Werdet eine Kirche im Aufbruch

Fünf Tage lang trafen sich in Laupheim rund 30 Schwestern und einige Gäste zum 8. Kapitel der Dreifaltigkeitsprovinz. Unter dem Leitwort "Werdet eine Kirche im Aufbruch" reflektierten sie die Entwicklungen der vergangenen drei Jahre und richteten sich auf die Zukunft aus.

Viel ist in den letzten Jahren passiert – in unserer Provinz, aber auch in Gesellschaft und Kirche. Beides ist nicht voneinander zu trennen, denn viele Veränderungen innerhalb unserer Gemeinschaft waren auch eine Reaktion auf was, was um uns herum geschieht. Die aktuellen Entwicklungen in unserer Gesellschaft und Kirche fordern uns heraus, Stellung zu beziehen, neue Wege zu denken und mutige Schritte zu wagen. Dass dieser Aufbruch schon längst geschehen ist, das wurde uns allen während des Kapitels sehr deutlich.
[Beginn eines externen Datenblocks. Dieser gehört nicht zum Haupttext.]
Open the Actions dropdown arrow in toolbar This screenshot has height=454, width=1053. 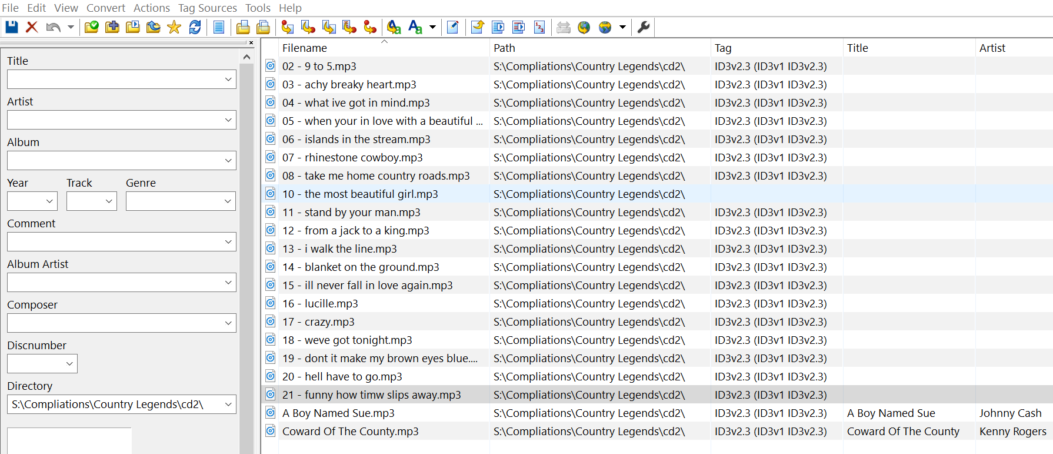click(433, 27)
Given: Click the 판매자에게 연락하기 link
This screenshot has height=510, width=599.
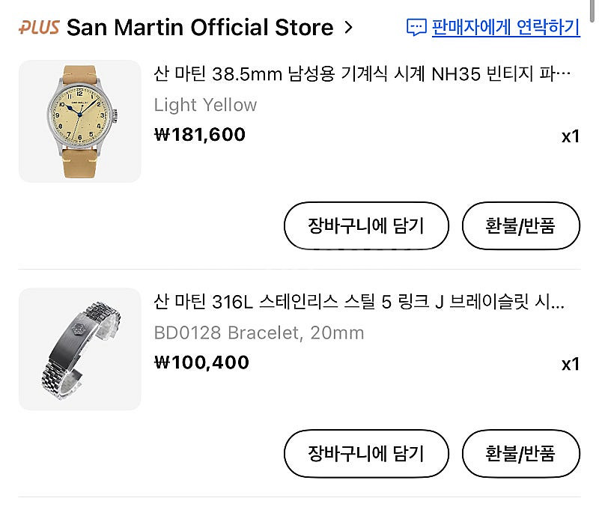Looking at the screenshot, I should [x=505, y=28].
Die ersten Tage waren geprägt durch die Berichte der Provinzleitung und verschiedener Bereiche wie Finanzen, Missionsprokur, Kommunikation, Jugend- und Junge-Erwachsenen-Pastoral, Ordensausbildung, Missionare auf Zeit (MaZ). Auch Mitglieder der Missionarischen Heilig-Geist-Gemeinschaft (MHGG) und der "Lebensgemeinschaft mit den Steyler Missionsschwestern" waren unter den Gästen des Kapitels und teilten ihre Erfahrungen und Anregungen mit uns. Viele Informationen und Eindrücke wirkten auf uns ein und doch war in allem der eine rote Faden sichtbar: der Heilige Geist, der uns herausfordert und dabei begleitet, nach immer neuen Wegen zu suchen, auf das, was in unserer Zeit geschieht, eine Antwort aus dem Evangelium zu geben.
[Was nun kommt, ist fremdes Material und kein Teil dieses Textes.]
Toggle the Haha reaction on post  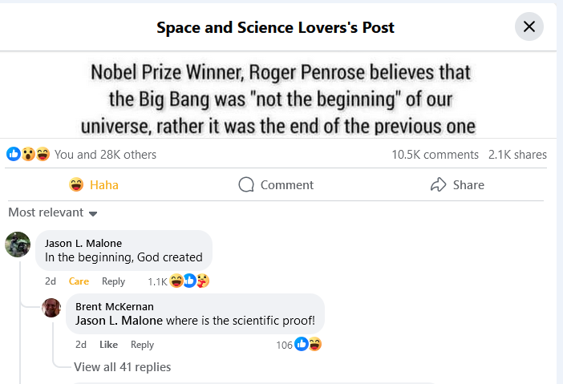coord(95,185)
Bei einer Podiumsdiskussion am Samstag setzten wir uns besonders mit den Entwicklungen in Gesellschaft und Kirche auseinander. Dazu stieß auch Ivo Gönner, ehemaliger Oberbürgermeister der Stadt Ulm, zu uns. Gemeinsam mit unserer Mitschwester Annette Fleischhauer und unserem Mitbruder Pater Peter Dusicka stellte er sich den Fragen der Podiumsmoderatorin Inge Sauren. Der Umgang mit Geflüchteten und die schwindende Bedeutung der Kirche in unserer Gesellschaft sowie ihr Verlust als moralische Instanz waren zentrale Themen der Diskussion. Uns wurde deutlich, dass wir als "kreative Minderheit" dazu herausgefordert sind, klar Position zu beziehen, Brücken zu schlagen und in all dem die Freude des Evangeliums, die uns selbst erfüllt, ins Spiel zu bringen.
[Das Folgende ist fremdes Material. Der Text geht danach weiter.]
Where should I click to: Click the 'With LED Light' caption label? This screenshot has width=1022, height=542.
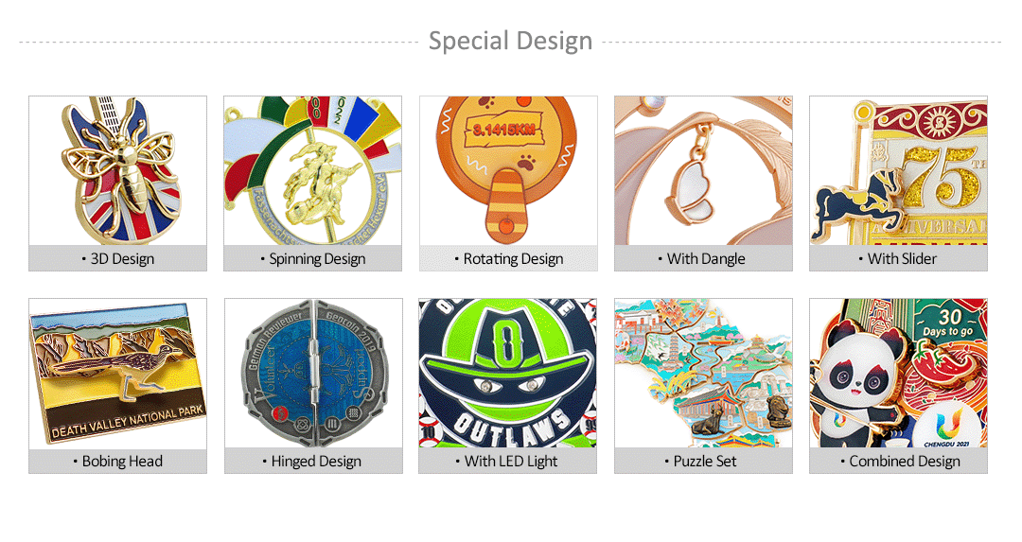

Nach all diesen Berichten und Anregungen brannte die Frage, wie wir als Gemeinschaft im Aufbruch in den nächsten Jahren unseren ganz spezifischen Beitrag in Kirche und Gesellschaft leisten können? Und, welche Prioritäten wir dabei setzen möchten? Mithilfe unserer Kapitelsmoderatorin Sr. Ruth-Maria Stamborski (Missionsschwester vom Heiligsten Erlöser), durch Phasen in Kleingruppen, die immer wieder in Diskussionen im Plenum mündeten, zeichneten sich bald klare Linien ab und wurde eine Einheit deutlich, die uns selbst verblüffte. Zu unseren ganz großen Anliegen gehören zum Beispiel: eine pastorale Ausrichtung, die Soziales, Frauen und die Option für die Armen besonders berücksichtigt, geflüchtete Menschen, besonders die Frauen und Menschen in Not, im Blick zu haben und mit ihnen Integration zu gestalten sowie eine klare Option für Europa.

Zurück im Alltag gilt es nun, diese Schwerpunkte mit Leben zu füllen und überall dort, wo wir sind, als "Dienerinnen des Heiligen Geistes" in Gesellschaft und Kirche präsent zu sein und mitzugestalten.